◆ DATA SHOWN
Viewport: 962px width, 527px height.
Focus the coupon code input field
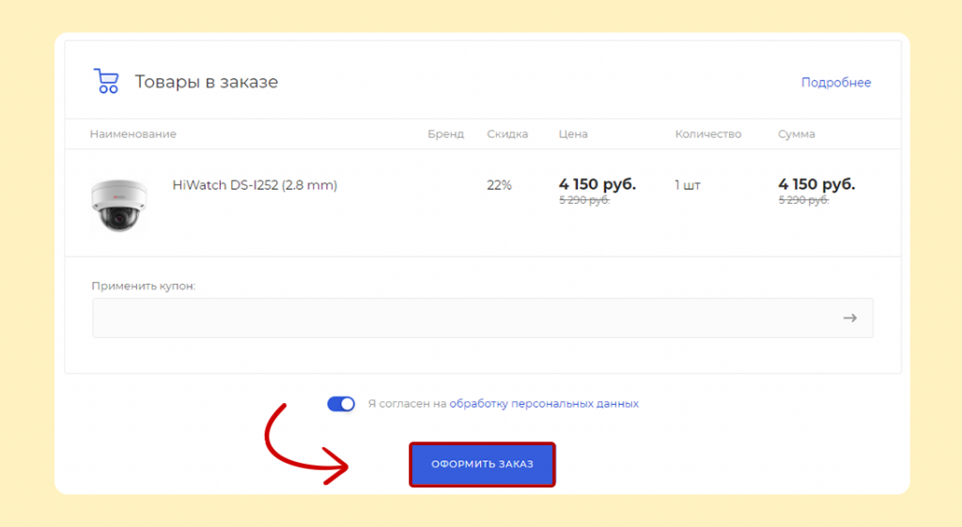[460, 318]
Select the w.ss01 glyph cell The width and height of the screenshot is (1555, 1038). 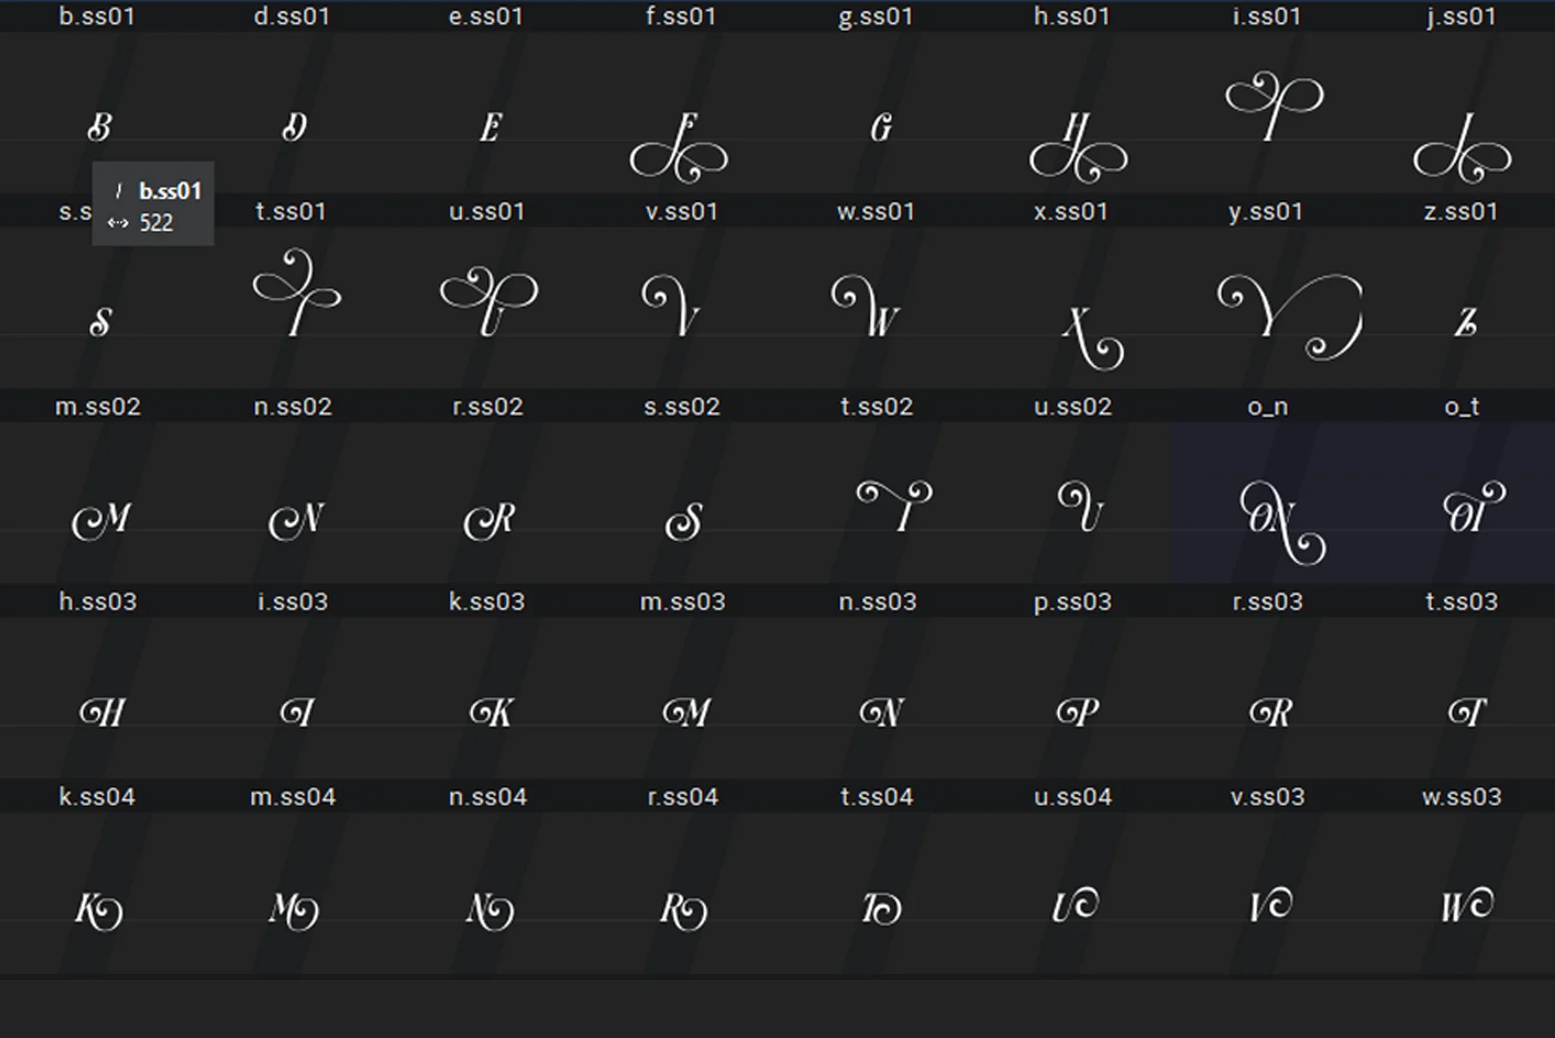pyautogui.click(x=865, y=306)
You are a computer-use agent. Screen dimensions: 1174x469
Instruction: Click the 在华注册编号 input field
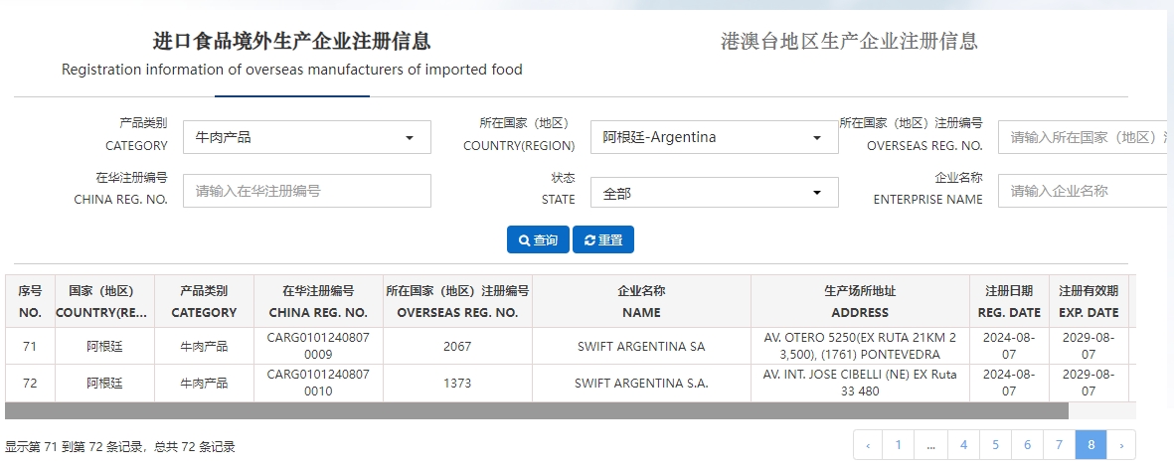[x=306, y=190]
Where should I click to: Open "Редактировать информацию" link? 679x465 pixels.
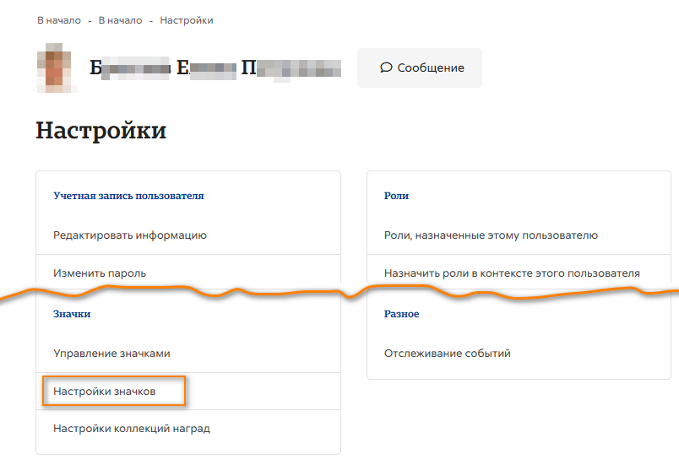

◆ EXERCISE INSTRUCTIONS
Write out exactly the lines running from the one with "You are a computer-use" through the end of the material, both ends included, while leaving the pictures out.

◆ EXERCISE OUTPUT
You are a computer-use agent. Screen dimensions: 1174x469
Instruction: Click the 在华注册编号 input field
[x=306, y=190]
Where should I click to: Open "Редактировать информацию" link? 679x465 pixels.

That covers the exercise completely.